Problem ▸
The answer is a single number: the count of lines below in which the word "agent" appears.

(Extracted records)
═══

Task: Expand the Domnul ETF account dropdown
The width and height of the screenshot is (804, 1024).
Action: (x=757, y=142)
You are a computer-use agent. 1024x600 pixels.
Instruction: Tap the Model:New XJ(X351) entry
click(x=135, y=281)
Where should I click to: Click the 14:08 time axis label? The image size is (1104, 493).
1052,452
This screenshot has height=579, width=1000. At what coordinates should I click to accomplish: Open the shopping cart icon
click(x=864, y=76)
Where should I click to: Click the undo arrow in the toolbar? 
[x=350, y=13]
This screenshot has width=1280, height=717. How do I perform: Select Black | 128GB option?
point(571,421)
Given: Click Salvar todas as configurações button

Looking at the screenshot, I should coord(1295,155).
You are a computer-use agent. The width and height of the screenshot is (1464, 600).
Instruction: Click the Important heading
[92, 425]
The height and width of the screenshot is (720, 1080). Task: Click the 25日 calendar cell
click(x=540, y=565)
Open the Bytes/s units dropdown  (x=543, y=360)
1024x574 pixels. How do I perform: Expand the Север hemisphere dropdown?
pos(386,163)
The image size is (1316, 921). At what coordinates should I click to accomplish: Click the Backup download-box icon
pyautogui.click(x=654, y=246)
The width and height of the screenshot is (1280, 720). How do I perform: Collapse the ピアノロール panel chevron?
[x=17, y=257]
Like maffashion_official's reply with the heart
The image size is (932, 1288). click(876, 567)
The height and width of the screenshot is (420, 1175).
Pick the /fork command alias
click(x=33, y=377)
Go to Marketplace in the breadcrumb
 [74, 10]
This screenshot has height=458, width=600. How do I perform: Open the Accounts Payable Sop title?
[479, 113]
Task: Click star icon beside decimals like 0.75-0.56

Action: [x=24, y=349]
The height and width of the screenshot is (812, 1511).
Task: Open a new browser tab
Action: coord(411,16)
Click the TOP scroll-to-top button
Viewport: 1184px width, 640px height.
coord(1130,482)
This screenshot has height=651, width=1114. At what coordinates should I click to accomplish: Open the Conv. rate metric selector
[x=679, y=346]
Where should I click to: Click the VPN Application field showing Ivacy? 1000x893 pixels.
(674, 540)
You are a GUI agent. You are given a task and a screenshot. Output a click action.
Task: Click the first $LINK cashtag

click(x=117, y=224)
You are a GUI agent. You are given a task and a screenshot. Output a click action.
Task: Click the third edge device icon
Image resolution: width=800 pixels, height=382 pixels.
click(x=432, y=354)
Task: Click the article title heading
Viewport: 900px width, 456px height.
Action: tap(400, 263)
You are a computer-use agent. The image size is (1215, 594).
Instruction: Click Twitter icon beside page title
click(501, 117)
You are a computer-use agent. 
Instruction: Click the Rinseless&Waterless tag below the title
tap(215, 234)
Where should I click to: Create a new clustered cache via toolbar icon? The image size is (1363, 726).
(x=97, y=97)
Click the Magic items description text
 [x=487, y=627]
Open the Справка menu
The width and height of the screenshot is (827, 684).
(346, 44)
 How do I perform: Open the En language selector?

═══

Your response ▸
6